Either Intel is utterly insane, or utterly brilliant in hiring on the imaginative minds of science-fiction writers to push technology into a new era.
To be honest, the fact that Intel is hiring science-fiction writers to help shape its future technologies makes sense. Why? Because ultimately Intel is about making money, and to do that it must sell technologies to demanding consumers. Demanding people. So while it's meeting the physical needs of today, it also needs guidance for the demands of tomorrow. This is where science-fiction writers come in.
Look at it this way: authors create stories about people. George Lucas' Star Wars wasn't about speeding across the desert in a landspeeder or speeding down a Death Star trench in an X-Wing fighter, it was a about a boy who yearned to be like his father, who saved a girl and gathered enough guts to take on a regime that thrived on killing millions of innocent people. Science-fiction writers create their protagonists, their antagonists and the situation surrounding the two. They write about people and the secondary technology required to accomplish their journey.
So in essence, Intel is signing on science-fiction writers so that they can conjure up characters existing five, ten years down the road and using the Intel-designed tools that they will need to get things done.

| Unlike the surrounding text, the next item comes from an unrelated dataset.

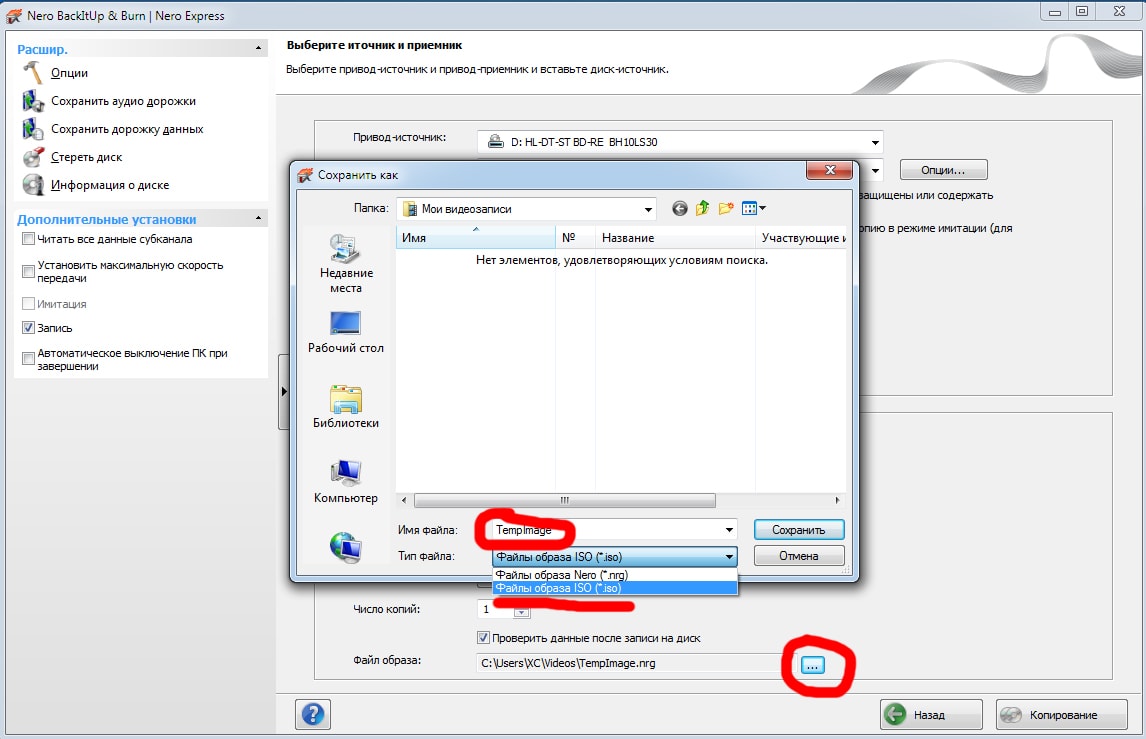
Task: Click the Disc information icon
Action: 33,185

To get the creative juices going, Intel created "The Tomorrow Project" which shows "the important effects that contemporary research will have on our future and the relevance that this research has for each of us." So far Intel has released four stories which can be read individually here or together as a complete ebook here in PDF format.
"All four stories in this collection are based on technologies Intel is currently developing in our labs," the company states. "What is striking about them is that even though they are all science fiction stories they are all first and foremost, stories about people. Each story is unique in its own vision and portrayal of life in the future, but each of them is extraordinarily good at capturing the human drama of the future. These stories are not about technology, they are about the complex and fascinating lives of their characters. Technology is simply a part of the drama."

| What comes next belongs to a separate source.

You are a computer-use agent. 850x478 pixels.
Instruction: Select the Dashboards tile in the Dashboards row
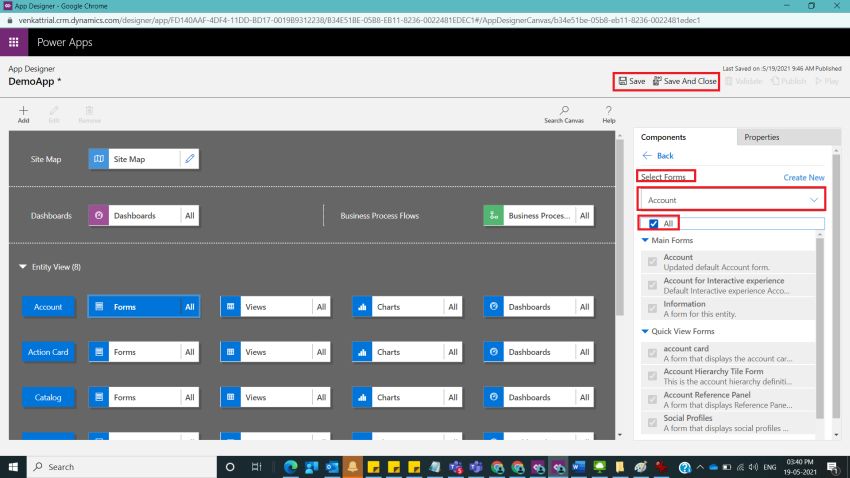click(x=133, y=215)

Spearheading Intel's campaign to see into the future is resident futurist (and "future caster") Brian David Johnson. According to Intel, his mission is to develop an actionable vision for computing in 2020. To accomplish this, he's using ethnographic field studies, technology research, trend data, and even science fiction to provide Intel with a pragmatic vision of consumers and computing.
"Along with reinventing TV, Johnson has been pioneering development in artificial intelligence, robotics, and using science fiction as a design tool," Intel says. "He speaks and writes extensively about future technologies in articles and scientific papers as well as science fiction short stories and novels."
"What science-fiction does is gives us a way to think about the future," he explains in the video seen below. "It gives us a way to think about the implications of the technologies that we're building on the people who are actually using them."
So what's in store for us in the next five to ten years? Servant robots that will massage our tired feet after a long day of typing? Laser-based swords that will accidentally lop off a few fingers when trimming the hedges? No. Sensors. Lots of them. Hardware-based and even software-based that will learn what you like, what you don't like, and will give you recommendations. So much for hopes of a replicator. Guess that will stay within the Star Trek universe for another few decades or more? Probably.